Purely for the sake of conversation, a ways back -- long enough I don't remember the source -- I read a series of articles written with virologist, epidemiologist, and military contribution, discussing traits that would be considered ideal in diseases for use in biological warfare, and those traits that would negate their utility as biological weapons. What stuck with me about these articles, is how counter-intuitive popular assumption is when faced with the realities of various diseases and whether they'd be successful vectors for bio-warfare. Which is pretty much the only reason most states would be interested in genetically-modified disease strains, other than as a vector for vaccination against more serious diseases (see, the intentional spread of cowpox to vaccinate against smallpox in the days before contemporary vaccination).
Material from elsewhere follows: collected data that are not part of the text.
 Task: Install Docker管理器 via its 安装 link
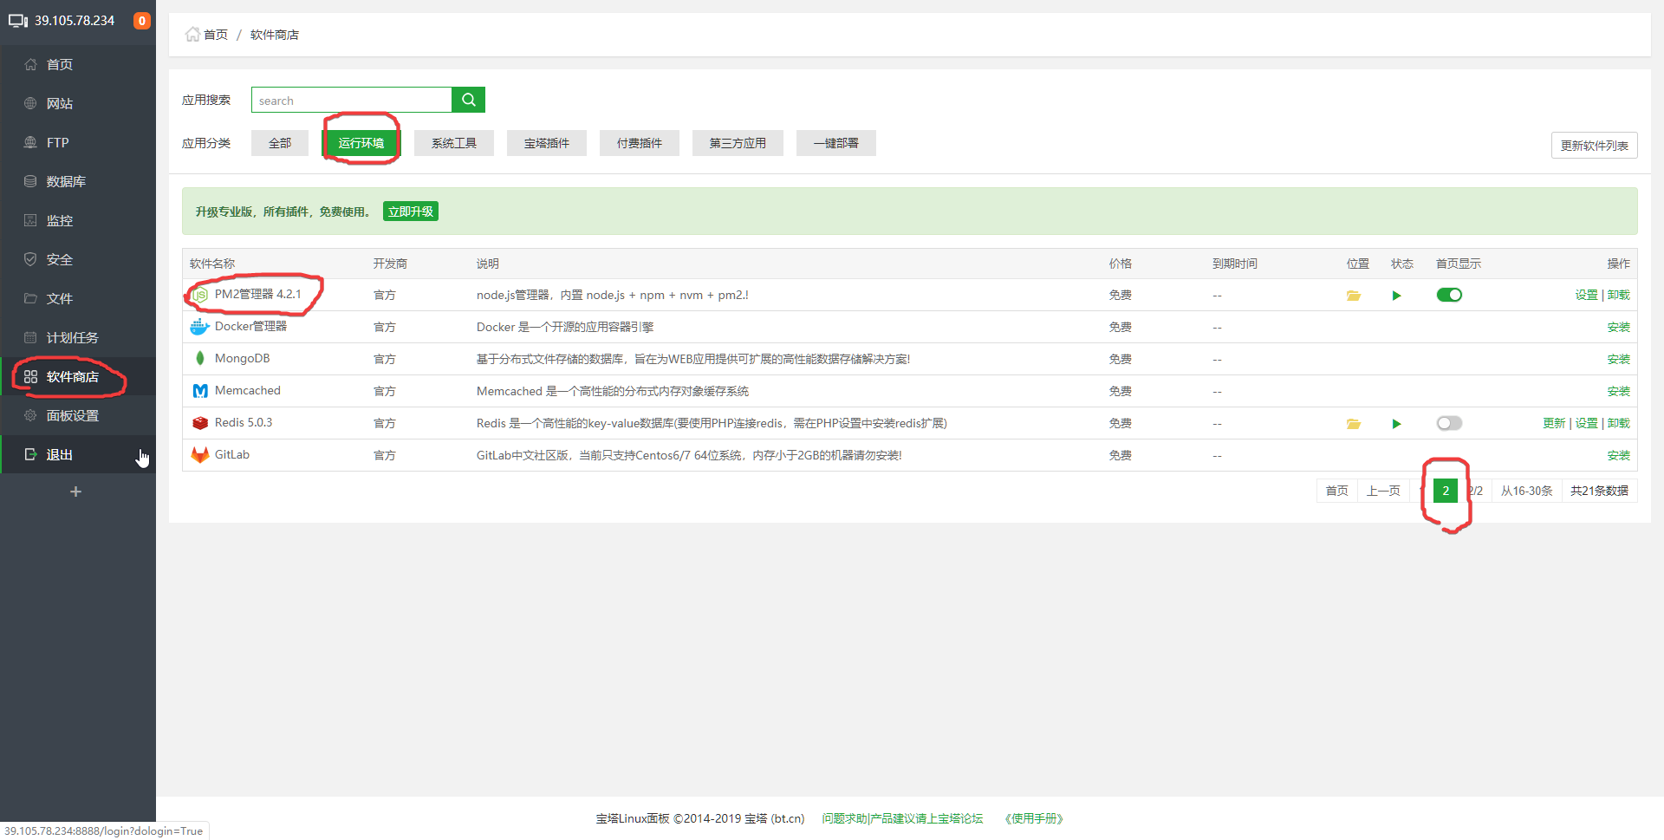coord(1618,327)
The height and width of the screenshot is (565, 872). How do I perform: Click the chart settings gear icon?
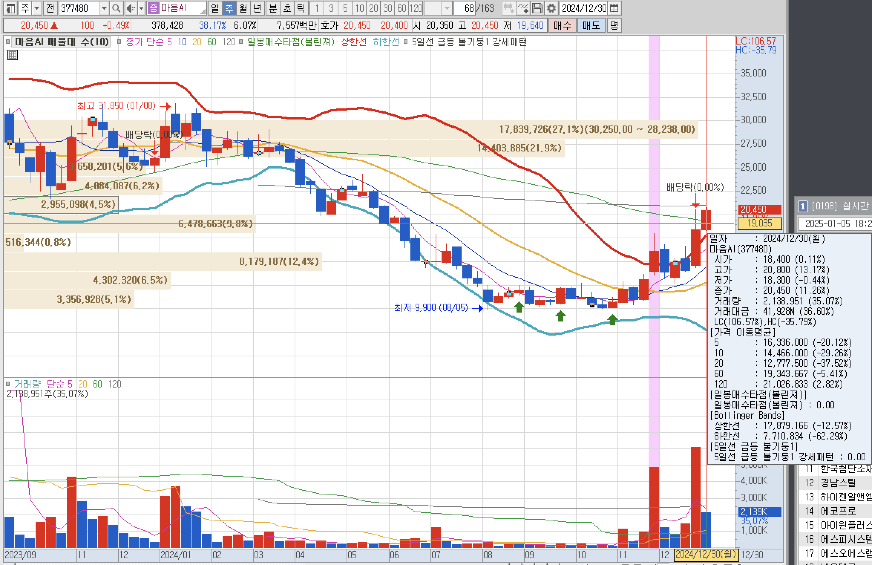tap(552, 8)
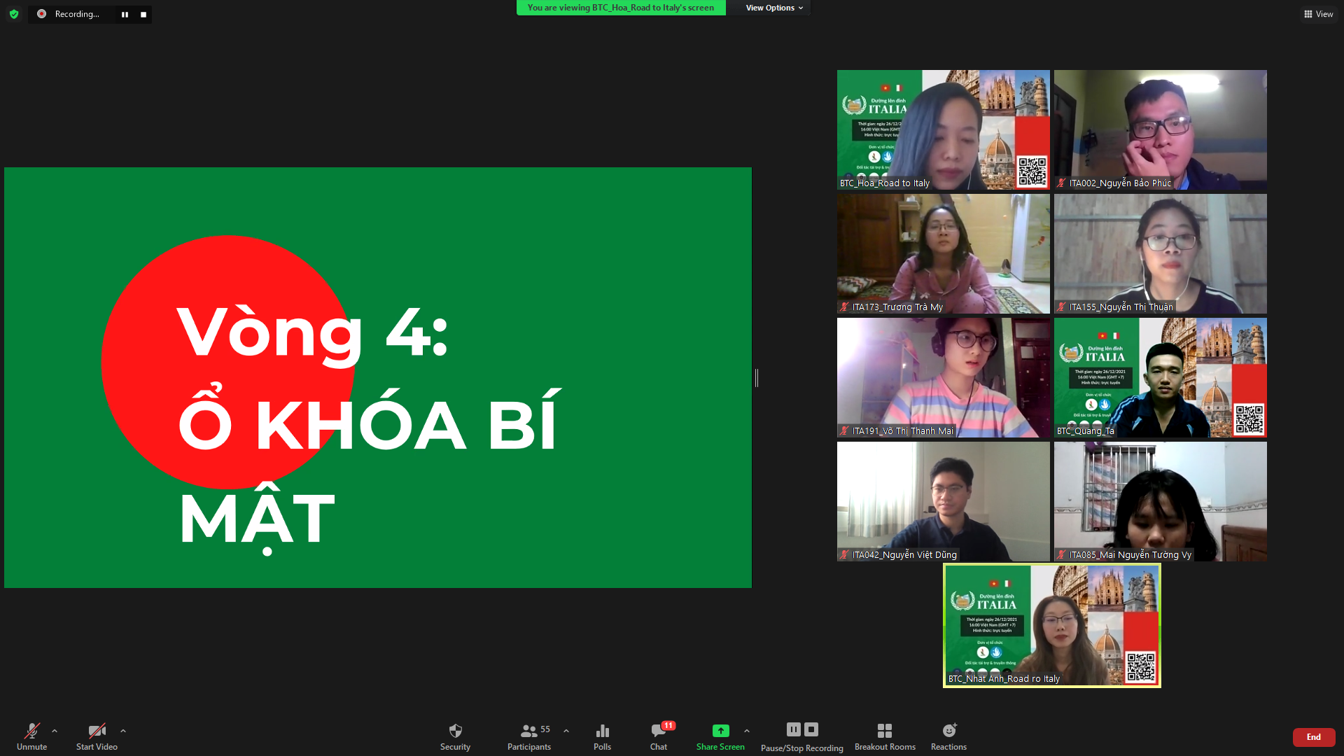Open the Reactions smiley icon
The width and height of the screenshot is (1344, 756).
click(949, 732)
What struck me as interesting about these articles, was the traits the public typically associates with diseases that would make good bio-weapons (thanks to the media) are traits that would actually make them non-viable as such. The multitude of VHF's for example being discountable almost immediately, because they're lethal but not terribly contagious, and their high-profile symptoms make them unlikely to spread in a population once the disease is identified and quarantining can start. Even anthrax was largely discounted by these articles as an artifact of early- to mid-20th Century medicine, because while spores may be resilient and easily spread, it's not communicable and vulnerable to contemporary antibiotics.
The thing with COVID that makes its epidemiology suspect, is that it does -- by accident or not -- hit all the major markers of a disease ideal for biological warfare. Highly contagious, short latent period but a longer period in which a patient is asymptomatic but infectious, not terribly lethal but crippling to a population and infrastructure. Key to remember with this, is the goalpost of biological warfare isn't necessarily to kill large swaths of a target population but rather to incapacitate them and thereby degrade economic or warfighting power.
More than anything else, I believe that's the muscle behind the perpetuation of the "lab-made" origin theory. And I say that as someone who does buy somewhat into the theory -- enough to believe it worth serious investigation, at least.